Maciej Sobczak <prog <at> msobczak.com> writes: Thank you for your quick reply.
There is also a third option here, probably most generic - expose the whole stream object, so that users can play with it on their own; this goes far beyond locale control, you can even replace the whole streambuf there. I don't see any immediate use for this, but we didn't foresee the locale issue either.
Still think it would better if the backend decides how numbers, dates etc should be formatted in the sql string.
why not have a "intonull" expression that take a second nullValue argument: sql << "select a,b,c,d... from tbl", intonull(vara, ""), intonull( varb, -1)...
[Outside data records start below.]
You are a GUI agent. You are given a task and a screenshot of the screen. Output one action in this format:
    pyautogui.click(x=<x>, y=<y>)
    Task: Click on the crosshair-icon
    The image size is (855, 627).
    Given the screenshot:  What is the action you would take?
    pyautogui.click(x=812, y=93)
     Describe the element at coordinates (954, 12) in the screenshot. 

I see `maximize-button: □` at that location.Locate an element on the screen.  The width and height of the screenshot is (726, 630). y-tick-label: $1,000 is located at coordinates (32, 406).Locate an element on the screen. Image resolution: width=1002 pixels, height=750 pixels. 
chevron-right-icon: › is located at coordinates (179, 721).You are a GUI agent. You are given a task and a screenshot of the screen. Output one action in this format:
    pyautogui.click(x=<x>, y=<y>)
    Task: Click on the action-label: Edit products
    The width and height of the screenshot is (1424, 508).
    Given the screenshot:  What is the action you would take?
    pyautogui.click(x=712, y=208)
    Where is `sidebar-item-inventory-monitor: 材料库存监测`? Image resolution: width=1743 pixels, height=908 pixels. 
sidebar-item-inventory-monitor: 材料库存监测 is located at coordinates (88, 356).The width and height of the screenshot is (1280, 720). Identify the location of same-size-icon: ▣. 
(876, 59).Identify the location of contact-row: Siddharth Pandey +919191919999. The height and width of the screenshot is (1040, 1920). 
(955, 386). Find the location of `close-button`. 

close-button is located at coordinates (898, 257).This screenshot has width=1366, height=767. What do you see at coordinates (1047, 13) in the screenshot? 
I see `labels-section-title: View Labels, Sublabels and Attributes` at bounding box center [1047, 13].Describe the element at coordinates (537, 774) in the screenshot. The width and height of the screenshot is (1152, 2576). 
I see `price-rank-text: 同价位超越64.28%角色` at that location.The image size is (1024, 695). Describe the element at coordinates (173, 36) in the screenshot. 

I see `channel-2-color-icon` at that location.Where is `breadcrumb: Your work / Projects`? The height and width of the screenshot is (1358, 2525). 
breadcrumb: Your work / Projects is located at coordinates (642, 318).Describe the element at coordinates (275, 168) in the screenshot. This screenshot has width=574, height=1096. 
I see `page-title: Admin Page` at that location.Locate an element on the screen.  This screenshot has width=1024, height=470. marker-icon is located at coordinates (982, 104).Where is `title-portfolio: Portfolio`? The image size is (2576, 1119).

First note: you don't have to create indicator vars if you don't expect nulls. Second, the above assumes that you have some default value to replace the null. Isn't there a dedicated SQL function for this?
I often run into databases where string fields can both be empty and null with no difference in meaning (just bad design). COALESCE is possible but I think the null handling should be in the code not in the sql statement. What I'm asking for is just some syntactic sugar.
What about:
sql << "select ...", into(a, default("")), into(b, default(-1));
The point is that there is already a framework for extending into elements this way.
Yes that would be ok. (default is a reserved word but I understand what you mean).
sql << "select x from tbl", into(a); if (!sql.empty()) // something was fetched
or sql << "update tbl set x = 2 where y = 3"; if (sql.rowsaffected() == 0) // not found
Yes, that's one possible approach. Boost.optional would handle the rest. We have to review this subject.
Another approach could be to follow the stream syntax with eof() and bad().